One fundamental requirement for a space mission is a reliable source of sufficient electrical power. Planetary exploration spacecraft and their electrical power sources must be built to withstand extremes in temperature, radiation, pressure and dust that would quickly disable or destroy most hardware and software on Earth. In addition, these spacecraft often must function continuously in such environments, sometimes for many years, to accomplish their goals.
For certain missions to the moon and destinations beyond that offer sufficient sunlight and natural heat, solar power is an excellent choice. However, several proposed NASA missions given top priority by the scientific community would visit some of the harshest, darkest, and coldest locations in the solar system; many of these missions would not be possible or would be extremely limited without the use of Radioisotope Power Systems (RPS).

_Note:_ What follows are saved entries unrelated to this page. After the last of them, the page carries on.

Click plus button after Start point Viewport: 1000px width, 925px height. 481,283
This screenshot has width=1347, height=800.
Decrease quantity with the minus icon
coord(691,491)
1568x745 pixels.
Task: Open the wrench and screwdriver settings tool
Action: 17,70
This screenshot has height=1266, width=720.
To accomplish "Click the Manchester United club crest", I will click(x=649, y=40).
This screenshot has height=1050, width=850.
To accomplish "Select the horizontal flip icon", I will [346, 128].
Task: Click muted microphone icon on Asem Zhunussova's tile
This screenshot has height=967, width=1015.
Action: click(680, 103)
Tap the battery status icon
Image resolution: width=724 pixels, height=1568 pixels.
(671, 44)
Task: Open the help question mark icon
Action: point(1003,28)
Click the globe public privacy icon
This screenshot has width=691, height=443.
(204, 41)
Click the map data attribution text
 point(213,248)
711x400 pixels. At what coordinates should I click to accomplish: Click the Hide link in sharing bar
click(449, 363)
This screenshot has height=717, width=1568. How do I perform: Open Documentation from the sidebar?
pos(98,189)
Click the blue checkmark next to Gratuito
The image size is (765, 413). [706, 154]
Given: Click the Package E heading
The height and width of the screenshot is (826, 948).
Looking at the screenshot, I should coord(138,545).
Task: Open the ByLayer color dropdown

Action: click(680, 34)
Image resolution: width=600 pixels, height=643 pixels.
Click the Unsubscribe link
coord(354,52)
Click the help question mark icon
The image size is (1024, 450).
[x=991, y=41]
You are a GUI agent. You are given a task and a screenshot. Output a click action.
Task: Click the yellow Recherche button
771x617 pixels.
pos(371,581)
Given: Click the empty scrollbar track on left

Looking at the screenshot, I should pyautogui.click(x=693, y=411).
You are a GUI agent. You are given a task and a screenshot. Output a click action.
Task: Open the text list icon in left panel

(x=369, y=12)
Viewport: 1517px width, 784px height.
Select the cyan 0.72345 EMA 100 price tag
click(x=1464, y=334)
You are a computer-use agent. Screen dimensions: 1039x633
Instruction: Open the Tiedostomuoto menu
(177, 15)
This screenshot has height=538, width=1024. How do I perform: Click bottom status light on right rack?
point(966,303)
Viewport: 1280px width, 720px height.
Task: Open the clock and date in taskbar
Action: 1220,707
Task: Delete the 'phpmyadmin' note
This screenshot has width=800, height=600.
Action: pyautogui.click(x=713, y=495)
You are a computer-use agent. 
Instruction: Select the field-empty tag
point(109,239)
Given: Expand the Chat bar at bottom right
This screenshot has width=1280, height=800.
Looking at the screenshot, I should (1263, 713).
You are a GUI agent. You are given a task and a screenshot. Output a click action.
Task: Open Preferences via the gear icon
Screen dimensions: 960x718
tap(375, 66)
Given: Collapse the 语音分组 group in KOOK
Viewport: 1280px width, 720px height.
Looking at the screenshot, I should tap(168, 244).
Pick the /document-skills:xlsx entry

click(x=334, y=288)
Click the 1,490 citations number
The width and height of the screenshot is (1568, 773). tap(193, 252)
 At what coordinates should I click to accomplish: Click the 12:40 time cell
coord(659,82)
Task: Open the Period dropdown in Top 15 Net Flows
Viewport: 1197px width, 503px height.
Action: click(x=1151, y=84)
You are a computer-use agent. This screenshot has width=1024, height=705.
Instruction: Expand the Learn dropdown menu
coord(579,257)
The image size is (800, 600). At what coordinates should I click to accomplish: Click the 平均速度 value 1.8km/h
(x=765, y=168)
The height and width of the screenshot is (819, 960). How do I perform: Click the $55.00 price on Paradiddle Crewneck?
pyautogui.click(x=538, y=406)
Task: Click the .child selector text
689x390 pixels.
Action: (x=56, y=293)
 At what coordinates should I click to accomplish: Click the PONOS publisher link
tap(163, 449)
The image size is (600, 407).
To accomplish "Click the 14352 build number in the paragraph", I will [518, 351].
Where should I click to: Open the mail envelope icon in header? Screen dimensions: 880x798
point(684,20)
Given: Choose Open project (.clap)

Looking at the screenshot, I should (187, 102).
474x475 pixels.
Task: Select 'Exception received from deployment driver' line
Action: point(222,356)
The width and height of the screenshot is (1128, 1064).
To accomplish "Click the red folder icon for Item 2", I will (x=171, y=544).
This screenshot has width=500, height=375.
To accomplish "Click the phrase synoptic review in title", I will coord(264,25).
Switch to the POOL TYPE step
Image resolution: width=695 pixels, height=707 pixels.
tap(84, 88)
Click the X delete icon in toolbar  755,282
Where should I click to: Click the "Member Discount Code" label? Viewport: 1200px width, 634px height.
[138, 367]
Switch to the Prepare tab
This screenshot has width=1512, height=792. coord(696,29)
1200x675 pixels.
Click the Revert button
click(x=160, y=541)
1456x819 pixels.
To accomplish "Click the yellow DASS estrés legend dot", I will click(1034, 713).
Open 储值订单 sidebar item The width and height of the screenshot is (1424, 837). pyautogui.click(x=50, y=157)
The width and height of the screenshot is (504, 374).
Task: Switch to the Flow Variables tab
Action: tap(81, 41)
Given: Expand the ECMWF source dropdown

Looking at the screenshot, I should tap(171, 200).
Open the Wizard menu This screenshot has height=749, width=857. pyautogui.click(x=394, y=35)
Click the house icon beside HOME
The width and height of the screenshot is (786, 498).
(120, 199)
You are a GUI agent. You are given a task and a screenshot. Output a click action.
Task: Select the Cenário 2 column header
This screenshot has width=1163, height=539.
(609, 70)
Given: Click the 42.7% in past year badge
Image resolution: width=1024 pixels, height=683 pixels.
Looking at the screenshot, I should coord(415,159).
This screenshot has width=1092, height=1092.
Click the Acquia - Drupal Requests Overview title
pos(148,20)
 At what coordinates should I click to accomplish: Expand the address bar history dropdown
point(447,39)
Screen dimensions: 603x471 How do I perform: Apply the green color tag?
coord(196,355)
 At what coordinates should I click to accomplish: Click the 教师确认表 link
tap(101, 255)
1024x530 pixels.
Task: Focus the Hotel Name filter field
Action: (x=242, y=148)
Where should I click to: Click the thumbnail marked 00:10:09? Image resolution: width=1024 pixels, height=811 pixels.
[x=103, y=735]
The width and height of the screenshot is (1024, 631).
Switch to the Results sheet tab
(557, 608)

Produced through a partnership between NASA and the Department of Energy (DOE), RPS use the heat produced from the natural decay of the radioisotope plutonium-238 to generate electricity for powering spacecraft. RPS can also be used to provide heat to keep spacecraft components and systems warm. In a traditional Radioisotope Thermoelectric Generator (such as the Multi Mission Radioisotope Thermoelectric Generator [MMRTG] in use by the Curiosity Mars rover), a temperature difference across the junction of two different metals generates the electricity. In a new design of RPS under development called an Advanced Stirling Radioisotope Generator, the radioisotope heat is used to drive a piston that moves back and forth more than 100 times per second to generate an electrical current via a linear alternator.
Regardless of the power source, mission success is the driving force behind all of NASA’s engineering decisions. At every stage, this drive for success is grounded in planning for the safety of the general public and project personnel, which guides NASA’s use of RPS from start to finish.